• EXERCISE REQUIREMENTS: How many lines in the data below contain the string "Select"? State that number only.

• Data extracted from a collection:
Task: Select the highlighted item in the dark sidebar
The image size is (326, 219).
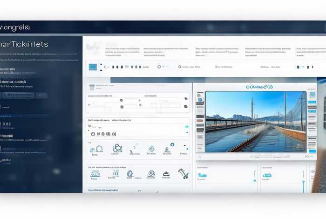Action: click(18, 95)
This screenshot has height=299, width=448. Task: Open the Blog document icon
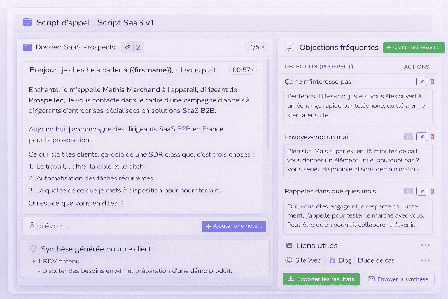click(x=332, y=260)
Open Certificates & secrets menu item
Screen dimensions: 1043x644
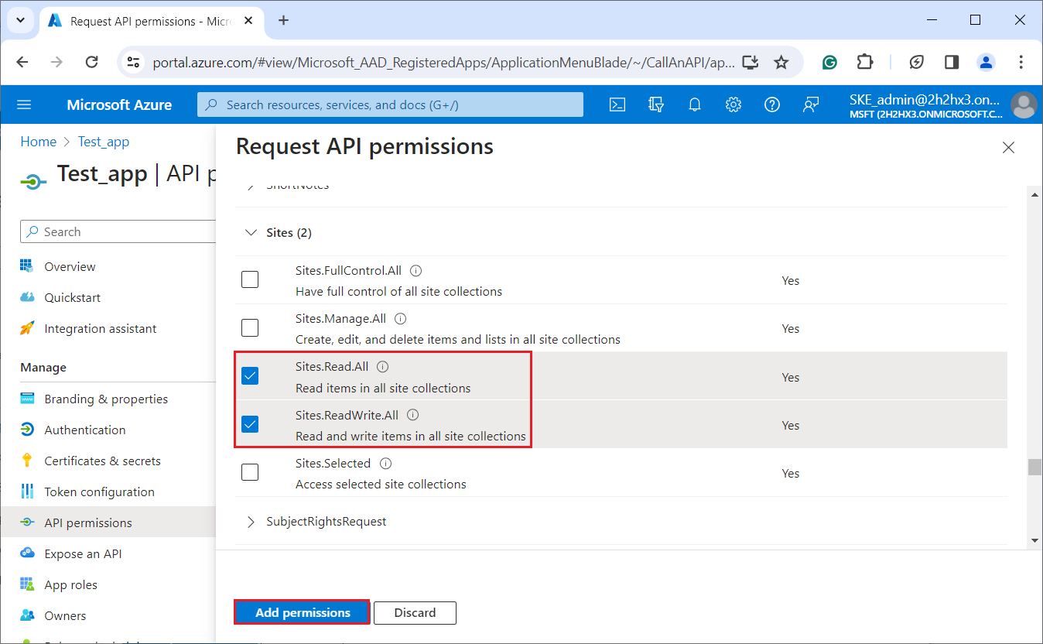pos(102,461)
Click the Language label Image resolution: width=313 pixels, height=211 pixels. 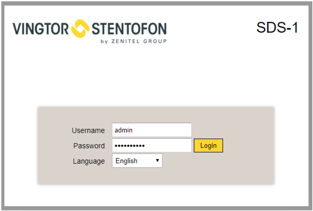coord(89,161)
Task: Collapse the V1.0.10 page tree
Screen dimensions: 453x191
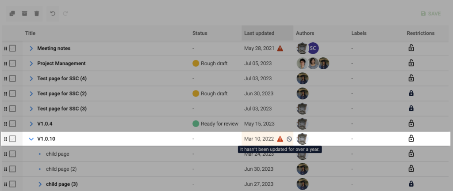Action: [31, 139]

---

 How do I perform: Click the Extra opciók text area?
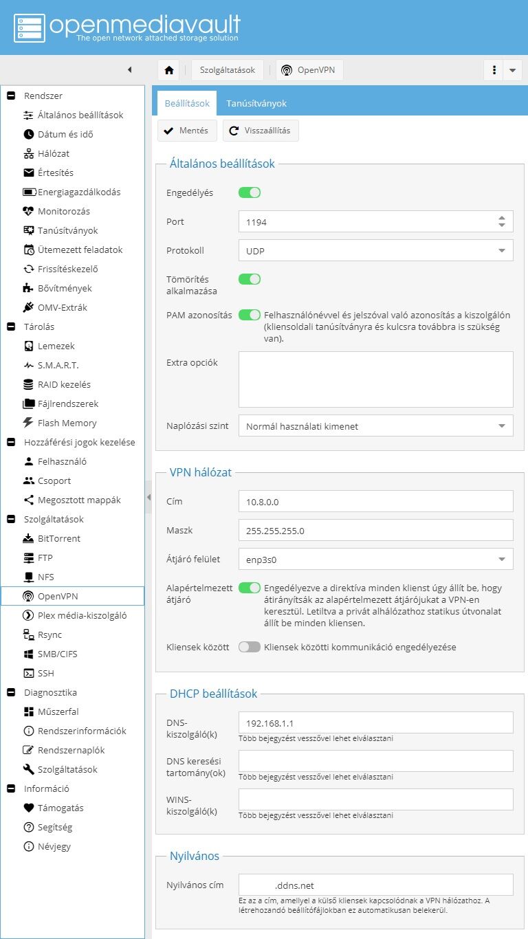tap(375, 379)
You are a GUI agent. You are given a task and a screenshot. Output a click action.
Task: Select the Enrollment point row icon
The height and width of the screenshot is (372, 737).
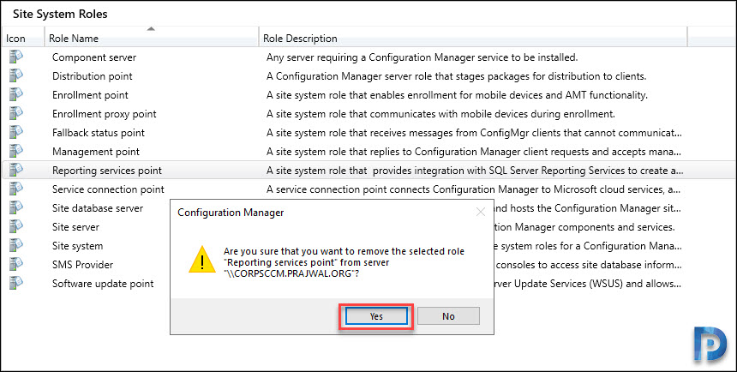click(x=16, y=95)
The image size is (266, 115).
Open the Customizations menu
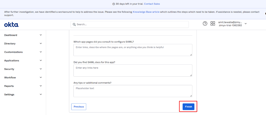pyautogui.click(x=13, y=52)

• SOLVED PROBLEM: 2